Costly oil sparks interest in
Tuesday, April 18, 2006
Tuesday, April 18, 2006
By Tom Cahill
PARIS - As energy prices soar, investors are taking a closer look at the makers of alternative power sources like ethanol and windmills.
The growing interest comes at a time when some of the biggest names in technology, including Bill Gates, chairman of Microsoft, are pouring money into companies that could help wean consumers from their dependence on oil.
Source: International Herald Tribune
"We`re finally at a point where some of the alternate energy sources that are more environmentally friendly are worth taking a look at," said David Shaw, whose D.E. Shaw hedge fund manages about $20 billion and is planning to increase its stake in windmills. "We`re interested in cleaning up the environment at the same time as we make money for investors."
Record oil prices are accelerating the push. Demand for fuels made from corn, sugar and soybeans will quadruple in the next three decades, a period when oil use will increase by less than 60 percent, the International Energy Agency estimated.
Diapason Commodities Management, a Swiss-based fund manager that oversees $4 billion, plans to raise $500 million for a biofuels fund that the company started this month.
Shares of Pacific Ethanol, in which Gates`s Cascade Investments plans to buy a stake this month, have soared 20- fold in the past two years, valuing the seller of corn-based fuel additives at $894 million.
The Bloomberg World Energy-Alternative Sources index, which tracks Bonn-based SolarWorld and 14 other stocks, has jumped 33 percent in 2006 and reached a record earlier this month.

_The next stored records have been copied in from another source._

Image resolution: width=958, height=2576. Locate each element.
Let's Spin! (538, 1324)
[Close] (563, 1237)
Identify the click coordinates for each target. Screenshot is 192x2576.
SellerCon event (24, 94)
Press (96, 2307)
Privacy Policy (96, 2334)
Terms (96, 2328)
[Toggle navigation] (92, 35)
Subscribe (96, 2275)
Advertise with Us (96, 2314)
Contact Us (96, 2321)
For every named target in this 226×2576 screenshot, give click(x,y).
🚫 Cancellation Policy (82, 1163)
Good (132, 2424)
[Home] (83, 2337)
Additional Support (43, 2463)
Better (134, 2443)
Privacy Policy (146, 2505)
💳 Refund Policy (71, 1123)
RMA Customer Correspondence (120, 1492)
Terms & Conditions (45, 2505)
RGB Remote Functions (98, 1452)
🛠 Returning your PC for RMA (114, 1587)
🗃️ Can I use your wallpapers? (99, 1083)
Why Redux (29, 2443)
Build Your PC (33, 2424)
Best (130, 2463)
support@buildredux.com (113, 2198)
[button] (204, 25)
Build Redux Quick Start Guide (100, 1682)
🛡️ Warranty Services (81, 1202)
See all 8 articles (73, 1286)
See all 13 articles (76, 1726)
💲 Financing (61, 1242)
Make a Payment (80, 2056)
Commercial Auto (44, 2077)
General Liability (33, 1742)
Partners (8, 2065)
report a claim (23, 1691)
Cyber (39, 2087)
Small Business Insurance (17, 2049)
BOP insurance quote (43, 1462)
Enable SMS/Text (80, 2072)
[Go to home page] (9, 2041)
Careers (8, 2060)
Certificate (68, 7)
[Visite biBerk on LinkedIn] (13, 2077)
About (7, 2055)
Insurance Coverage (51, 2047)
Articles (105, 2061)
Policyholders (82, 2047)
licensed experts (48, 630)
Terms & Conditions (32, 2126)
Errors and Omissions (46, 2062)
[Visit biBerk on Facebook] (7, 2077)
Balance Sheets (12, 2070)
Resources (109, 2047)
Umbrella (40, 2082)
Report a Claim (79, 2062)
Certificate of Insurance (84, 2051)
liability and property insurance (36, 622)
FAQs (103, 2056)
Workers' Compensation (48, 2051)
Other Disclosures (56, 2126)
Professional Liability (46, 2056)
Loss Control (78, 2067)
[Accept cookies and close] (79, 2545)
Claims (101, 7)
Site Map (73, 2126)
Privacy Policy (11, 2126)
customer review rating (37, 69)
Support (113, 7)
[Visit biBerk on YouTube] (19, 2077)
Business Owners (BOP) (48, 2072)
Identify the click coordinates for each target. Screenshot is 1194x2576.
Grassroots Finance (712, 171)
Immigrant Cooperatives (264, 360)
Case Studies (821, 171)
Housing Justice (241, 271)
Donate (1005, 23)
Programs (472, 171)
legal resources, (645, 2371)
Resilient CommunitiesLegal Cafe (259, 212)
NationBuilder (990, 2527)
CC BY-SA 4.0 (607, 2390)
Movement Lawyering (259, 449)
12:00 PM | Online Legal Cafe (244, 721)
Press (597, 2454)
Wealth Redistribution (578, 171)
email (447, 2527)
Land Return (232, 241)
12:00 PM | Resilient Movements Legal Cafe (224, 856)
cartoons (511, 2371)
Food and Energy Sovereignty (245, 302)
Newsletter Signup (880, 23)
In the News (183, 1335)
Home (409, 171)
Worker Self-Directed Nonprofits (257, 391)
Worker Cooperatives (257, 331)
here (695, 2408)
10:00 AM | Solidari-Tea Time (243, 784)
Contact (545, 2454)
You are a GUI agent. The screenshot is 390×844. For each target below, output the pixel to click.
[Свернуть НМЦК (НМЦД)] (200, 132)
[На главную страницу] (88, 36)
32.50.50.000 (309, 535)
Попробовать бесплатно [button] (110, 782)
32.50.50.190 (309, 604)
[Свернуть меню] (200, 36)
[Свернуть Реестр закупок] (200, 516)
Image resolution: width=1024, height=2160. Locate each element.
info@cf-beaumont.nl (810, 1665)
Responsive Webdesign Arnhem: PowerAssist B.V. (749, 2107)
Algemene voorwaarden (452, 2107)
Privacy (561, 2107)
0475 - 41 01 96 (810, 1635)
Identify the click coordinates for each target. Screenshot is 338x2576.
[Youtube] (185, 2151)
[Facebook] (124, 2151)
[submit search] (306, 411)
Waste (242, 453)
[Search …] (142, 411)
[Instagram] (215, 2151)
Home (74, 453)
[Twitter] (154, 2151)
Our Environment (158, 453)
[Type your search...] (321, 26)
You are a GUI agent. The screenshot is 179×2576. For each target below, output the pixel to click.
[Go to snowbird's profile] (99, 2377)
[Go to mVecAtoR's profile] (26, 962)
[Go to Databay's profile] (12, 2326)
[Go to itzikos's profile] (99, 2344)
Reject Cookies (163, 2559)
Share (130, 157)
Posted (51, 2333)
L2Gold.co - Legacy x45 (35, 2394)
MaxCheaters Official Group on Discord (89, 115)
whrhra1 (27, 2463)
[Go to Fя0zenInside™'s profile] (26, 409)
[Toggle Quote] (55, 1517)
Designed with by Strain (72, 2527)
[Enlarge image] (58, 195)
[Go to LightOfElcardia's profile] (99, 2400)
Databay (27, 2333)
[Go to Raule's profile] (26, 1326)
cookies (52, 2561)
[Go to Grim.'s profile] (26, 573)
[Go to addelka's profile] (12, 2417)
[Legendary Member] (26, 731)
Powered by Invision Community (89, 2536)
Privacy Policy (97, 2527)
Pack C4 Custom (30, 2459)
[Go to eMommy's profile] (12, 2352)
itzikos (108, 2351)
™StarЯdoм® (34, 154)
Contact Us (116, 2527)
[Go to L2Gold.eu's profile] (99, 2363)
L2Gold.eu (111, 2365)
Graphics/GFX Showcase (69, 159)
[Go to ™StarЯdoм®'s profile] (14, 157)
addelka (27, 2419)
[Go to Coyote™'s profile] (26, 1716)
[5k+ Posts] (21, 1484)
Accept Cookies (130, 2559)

Stock in Archer Daniels Midland of Decatur, Illinois, the world`s largest ethanol maker, is up 49 percent so far this year. Green Plains Renewable Energy, a Las Vegas-based company that is building an ethanol plant in Shenandoah, Iowa, that will handle 50 million gallons per year, is up 37 percent since it started trading last month. And Xethanol, a New York-based ethanol company, has risen 162 percent this year, valuing the company at $175 million.
New stock offerings are coming. VeraSun Energy, in Brookings, South Dakota, and Aventine Renewable Energy Holdings of Pekin, Illinois, both filed for initial offerings last month.
The average U.S. ethanol price has almost doubled to $2.44 a gallon in the past year. Wholesale gasoline prices have gained 39 percent.
"It`s great when you can put that crop into your gas tank," Hugh Grant, chief executive of Monsanto, the world`s largest developer of genetically modified seeds, said in a recent interview. "With $70 oil, bio-ethanol is here to stay."
Crude prices in New York this year have averaged about $64 a barrel, up 26 percent from last year. After reaching $69.60 a barrel on April 12, prices are just shy of last year`s post- hurricane record - $70.85 set Aug. 30.
President George W. Bush in his State of the Union address on Jan. 31 said ethanol could become a practical alternative in six years.
"Ethanol is a huge market," said Vinod Khosla, founder of Sun Microsystems, who is privately financing ethanol fuel research. "I think it can replace all of our petroleum needs, or at least a majority. That creates a big opportunity that`s very susceptible to technology."
Khosla Ventures plans to invest about 40 percent of its capital in alternative energy; Khosla declined to detail how much he is investing or the size of the fund. He also is co-chairman of a group that has proposed a ballot initiative in California that would tax oil extraction and use some of the proceeds for alternate energy.
"Energy has got to be one of the top five problems the world faces, and it`s been frustrating to watch activists and politicians fail to solve the problem," said Robert Metcalfe, the co-founder of 3Com of Marlborough, Massachusetts. "Now it`s time for the entrepreneurs and scientists to give it a try." He is testing a system to convert smokestack emissions into power-plant fuels in his current role as general partner of Polaris Venture Partners in Waltham, Massachusetts.
Polaris is dedicating part of its newest fund`s $1 billion to clean-energy technology. The group, which has $3 billion under management, said April 11 that it made a $6.8 million investment in GreenFuel Technologies, which is developing ways to feed carbon dioxide emissions to algae that then can be converted into fuels. The investment is Polaris`s first in clean fuels.
"The markets for the products are huge," said Metcalfe, who led the Xerox research team that invented Ethernet, a personal computer networking standard, in 1973. "If you can get it right, it`s really a market that`s infinite."